Thursday, 05 December 2019

Pacific churches ask Australia to step up

Pacific Church leaders have asked the Australian Government to respect their countries as equal partners in our region at a historic meeting at the Federal Parliament in Canberra.

“We do not seek a hand-out or a hand-up,” Pacific Conference of Churches (PCC) General Secretary, Reverend James Bhagwan told Prime Minister Scott Morrison and others gathered for the launch of the annual Voices for Justice campaign.

“We of the Pacific are a resilient people. We seek to journey hand-in-hand, for as we do so, we will contribute to the flourishing of both peoples.”

"Our journey with our Australian Christian brothers and sisters in Christ is an example is the kind of partnership the Pacific is looking for from Australia.''

Representatives from Fijian, Papua New Guinean and Tongan Councils of Churches attended the meeting along with representatives of the Anglican Diocese of Polynesia, Kiribati Uniting Church as well as youth representatives of the Pacific Disability Forum and the Institute of Mission and Research.

They joined 200 Australian Christians in the Federal Parliament speaking to Federal MPs, Senators and senior public servants about Australia's Pacific Step Up program over three parliamentary sitting days

The Pacific Church involvement was facilitated by the PCC with the Australian Department of Foreign Affairs and Trade and Micah Australia.

The Pacific Church leaders raised issues of climate justice in the Pacific and human rights abuses in West Papua.

"We're grateful for the opportunity to meet with Australia's decision makers and to discuss what it means to be a part of the Pacific family,'' Rev. Bhagwan said.

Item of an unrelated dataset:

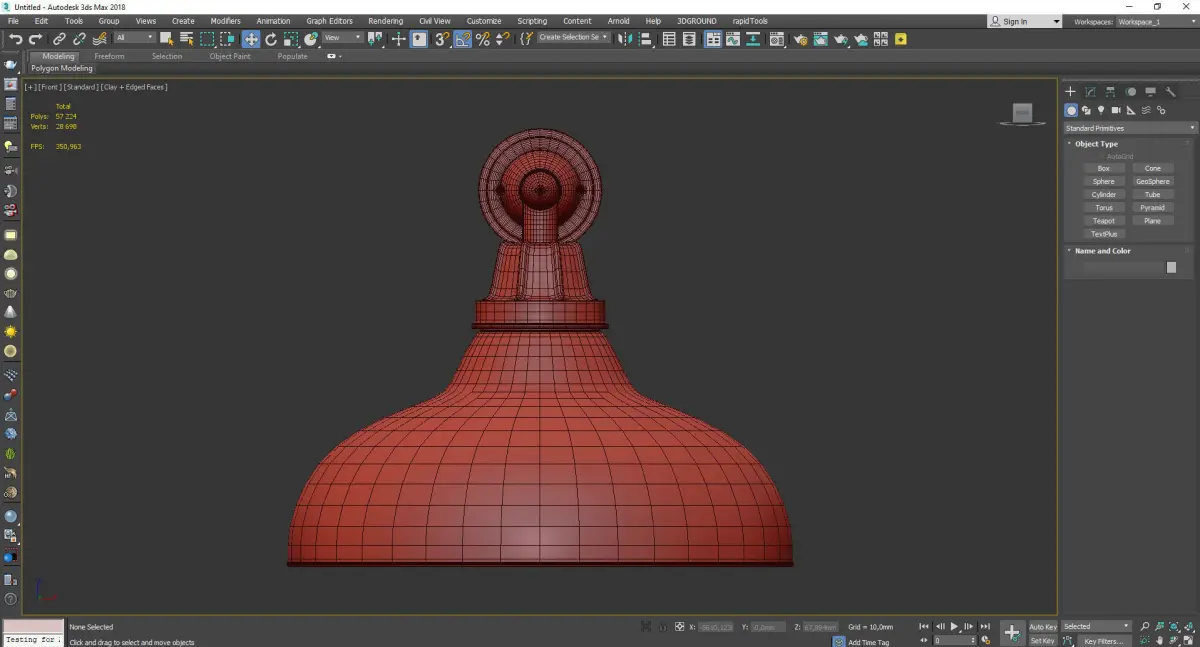1200x647 pixels.
Task: Click the Select and Link icon
Action: 60,39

UCA Minister of Niuean background and Assembly Circle Advocate Rev. Dr Matagi Vilitama was one of several UCA members who was part of the Australian Christian delegation.

His group met with two MPs from the NSW Central Coast, Emma McBride and Lucy Wicks, and he shared his personal story of being a person of Pacific background in Australia.

“We spoke about climate justice and issues like violence against women and children and how Australian aid was supporting communities in the Pacific,” said Rev. Vilitama.

“It was great that we were able to talk about our lived experiences as Pacific Islanders in Australia as well, because many of us here are struggling to support families and relatives back home.”

Micah Australia CEO Rev. Tim Costello said that the event aimed to achieve the government’s “Pacific step up” in a manner that was “smart and inclusive.”

“We know how you do this,” Rev. Costello said.

“It’s by coming together and actively listening to the issues our Pacific brothers and sisters say need addressing most – like work on gender equality, development partnerships and climate change. That’s why we are here and what we are doing in Parliament with our delegation.”

Australia’s aid program has experienced several cuts under the Coalition Government, which has previously indicated that aid would increase once the federal budget returned to surplus.

“At a time when our region needs Australia more than ever, we have cut aid to the lowest level ever in history,” Rev. Costello said.

“In the geopolitical competition for the Pacific, we must ensure poverty reduction is not lost. We must retain our focus on improving the lives of our Pacific friends and neighbours.”